Die Werbung ist wohl tatsächlich nicht allzulange im Fernsehen gelaufen. Angeblich, weil sich so viele Zuschauer*Innen beschwert hätten.
Massenweise sollen sie angerufen und von einem quälenden Gefühl berichtet haben. Eine große Menge der Anrufenden habe sich vor allem über die Musik empört.
Aber was wurde da gesungen?
NATÜRLICH konnte man da ganz eindeutig einen Deutschen Fluch hören!
Die Zuhörer*innen sagten, sie haben ganz genau gehört, wie jemand folgendes auf Deutsch gesungen habe:
"stirb, stirb, jeder ist verflucht und wird sterben".
Feine deutsche Dichtkunst. Ich konnte weder einen alten Fluch noch ein Lied mit solch stumpfem Text finden.
Und manche, die nachts noch vorm Fernseher hingen, berichteten, dass sich der Spot nach Mitternacht verändere! Das Oger Baby sei grün, oder blau, die singende Frau würde wie eine alte Frau klingen..solche Sachen.

**QUELLMATERIAL**.
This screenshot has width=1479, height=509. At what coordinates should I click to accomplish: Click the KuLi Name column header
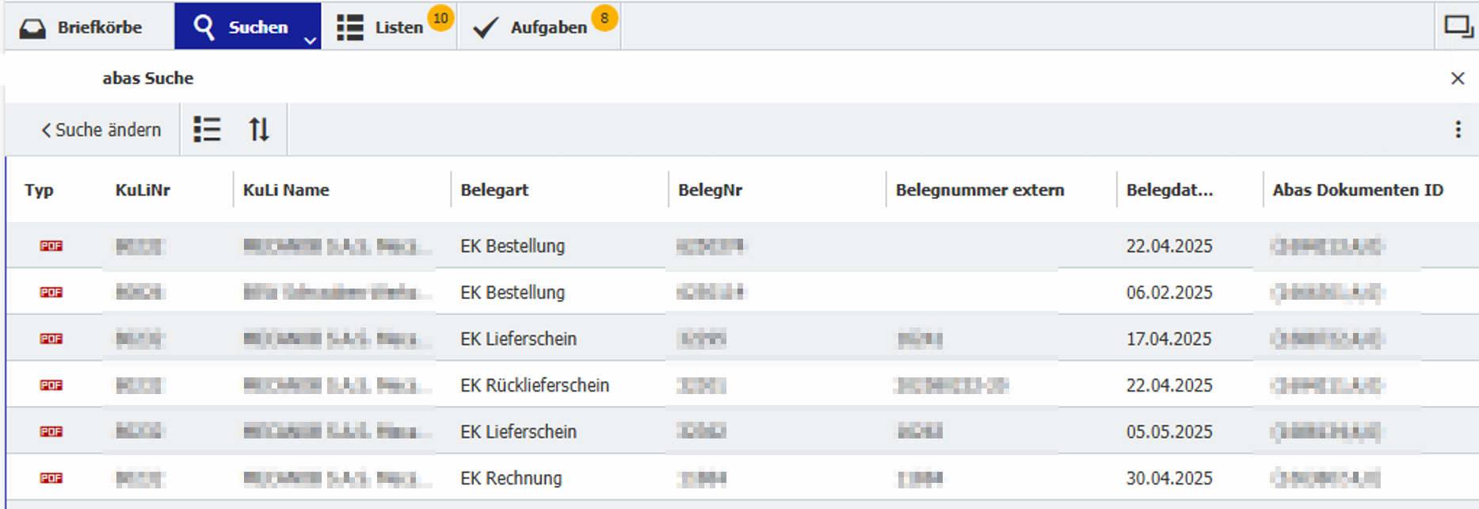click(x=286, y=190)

**AUFGABE**.
Schreibe den Text über den angeblich verfluchten Werbespot im Anschluss an seinen letzten Satz weiter.

**ERGEBNIS**.
Ebenso soll es sich verändern, wenn man es aufnimmt, aber da konnte ich bei den Beschreibungen nicht ganz nachvollziehen, was damit gemeint ist. Auf VHS aufnehmen? Oder mit der Kamera den Bildschirm abfilmen? Ich brauch da ne konkrete Anleitung, Leute so wird das nix mit der optimalen Verfluchungs-Experience!
Ich hab das Video nach Mitternacht bei Youtube gesehen und keine Veränderung bemerkt. Vielleicht liegt es aber an dem Medium Youtube? Andere haben sogar ECHTE Videos davon machen können, wie sich das alles vor ihren Augen und Kameras verändert habe!
grandios oder? Das ist ein bisschen wie beim Windows 98 Movie maker ein mal alle Filter durchprobieren.
Der rötliche Hintergrund soll auch nicht einfach nur in diesem klassischen 80er Jahre Umbra /Terra Kotza gefärbt, sondern natürlich mit Blut gemalt worden sein. Und die Seelen derer, deren Blut dafür vergossen wurde, sollen nun diejenigen bespuken, die das Video sehen oder es kreiiert haben.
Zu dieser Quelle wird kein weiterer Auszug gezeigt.